▸ **Problem requirements**: Repeat exactly the lines below from the line that contains "Open the more menu of 09:13:00 memo" to the last line, inclusive, without the pictures.

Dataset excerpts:
-- Opening Marker --
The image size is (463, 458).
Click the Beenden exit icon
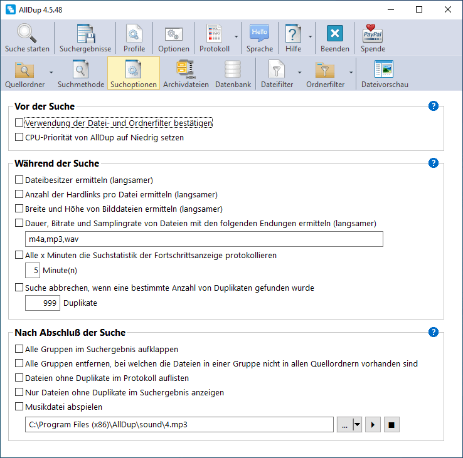(335, 34)
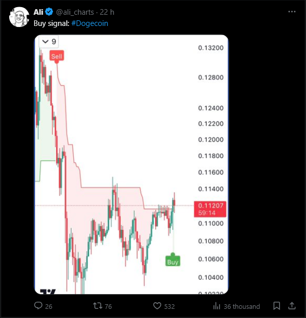Viewport: 306px width, 318px height.
Task: Open the Dogecoin chart image
Action: point(131,164)
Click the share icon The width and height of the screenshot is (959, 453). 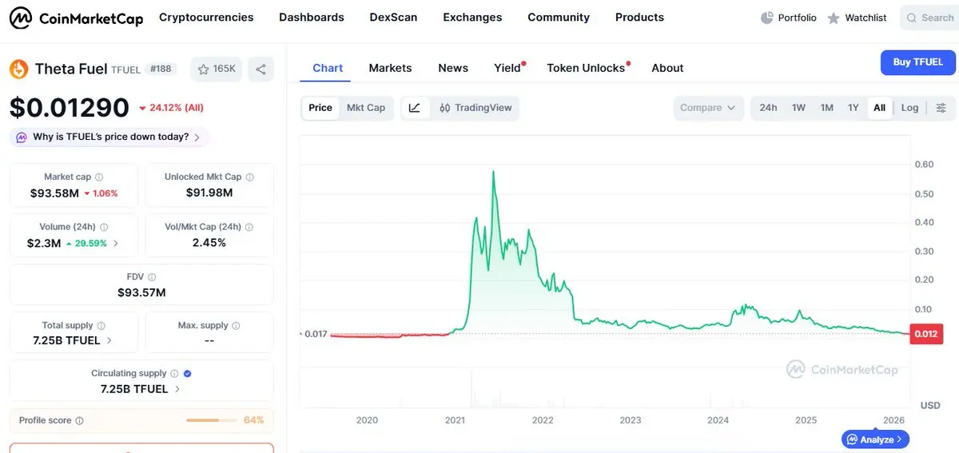click(261, 70)

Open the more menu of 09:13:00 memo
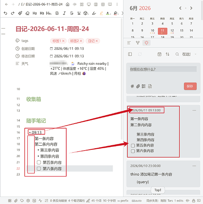pyautogui.click(x=194, y=110)
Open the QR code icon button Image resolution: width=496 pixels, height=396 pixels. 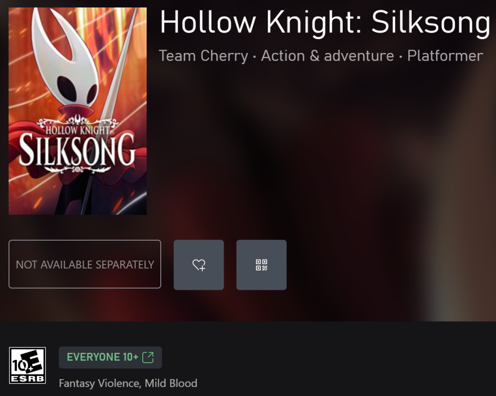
-- Closing Marker --
▸ **Result for this exercise**:
Open the more menu of 09:13:00 memo
pyautogui.click(x=194, y=110)
Open the QR code icon button Image resolution: width=496 pixels, height=396 pixels. 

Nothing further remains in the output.